ISSTA 2024
Mon 16 - Fri 20 September 2024 Vienna, Austria
co-located with ISSTA/ECOOP 2024

Data-driven techniques are promising for automatically locating and fixing bugs, which can reduce enormous time and effort for developers. However, the effectiveness of these techniques heavily
relies on the quality and scale of bug datasets. Despite that emerging approaches to automatic bug dataset construction partially provide a solution for scalability, data quality remains a concern. Specifically, it remains a barrier for humans to isolate the minimal set of bug-inducing or bug-fixing changes, known as critical changes. Although delta debugging (DD) techniques are capable of extracting critical changes on benchmark datasets in academia, the efficiency and accuracy are still limited when dealing with real-world bugs, where code change dependencies could be overly complicated.

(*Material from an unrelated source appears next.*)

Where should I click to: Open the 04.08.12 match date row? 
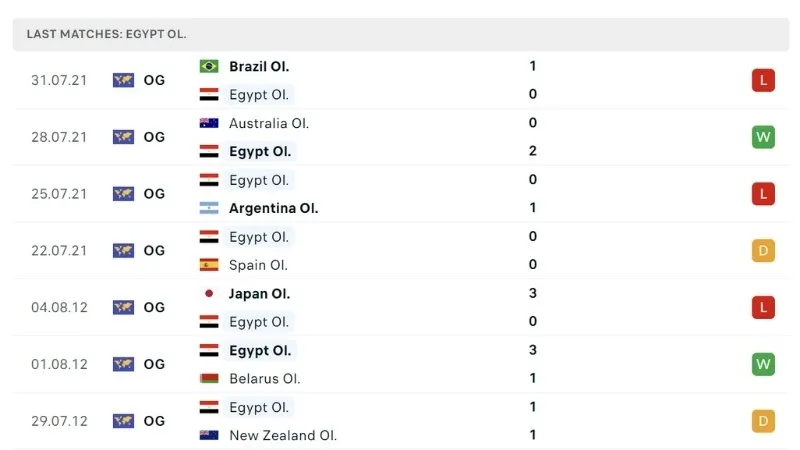click(x=59, y=308)
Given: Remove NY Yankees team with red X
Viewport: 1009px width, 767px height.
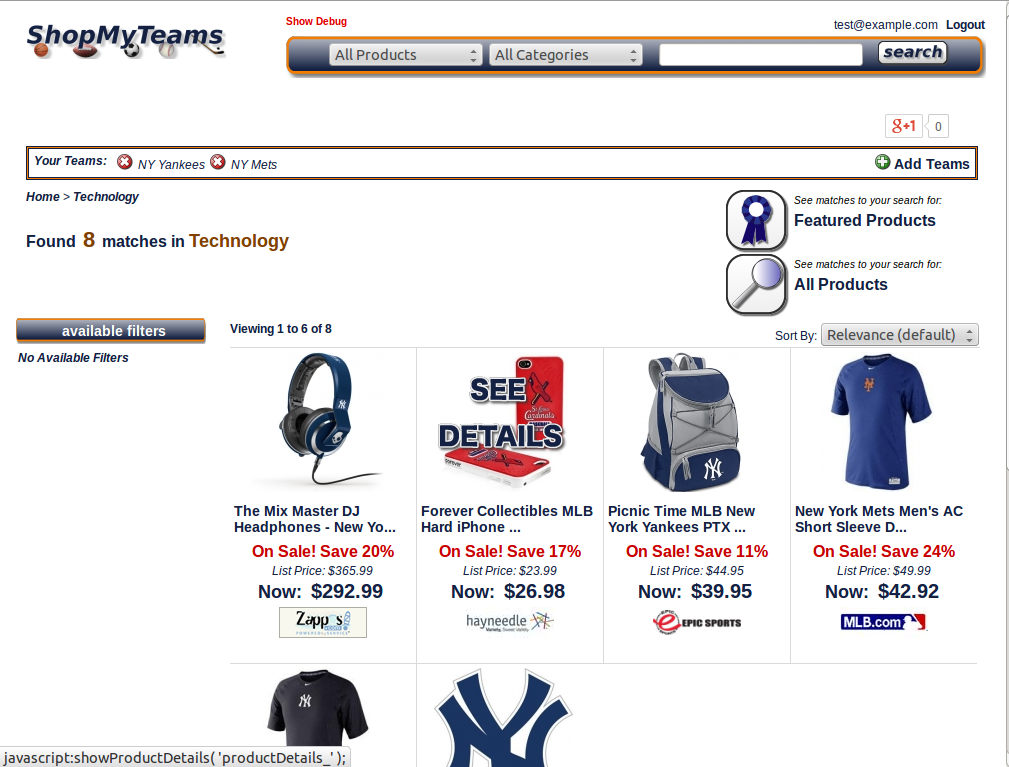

In this paper, we propose C2D2, a novel delta debugging approach for critical change extraction, which estimates the probabilities of dependencies between code change elements. C2D2 considers the probabilities of dependencies and introduces a matrix-based search mechanism to resolve compilation errors (CE) caused by missing dependencies. It also provides hybrid mechanisms for flexibly selecting code change elements during the DD process. Experiments on Defect4J and a real-world regression bug dataset reveal that C2D2 is significantly more efficient than the traditional DD algorithm ddmin with competitive effectiveness, and significantly more effective and more efficient than the state-of-the-art DD algorithm ProbDD. Furthermore, compared to human-isolated critical changes, C2D2 produces the same or better critical change results in 56% cases in Defects4J and 86% cases in the regression dataset, demonstrating its usefulness in automatically extracting
critical changes and saving human efforts in constructing large-scale bug datasets with real-world bugs.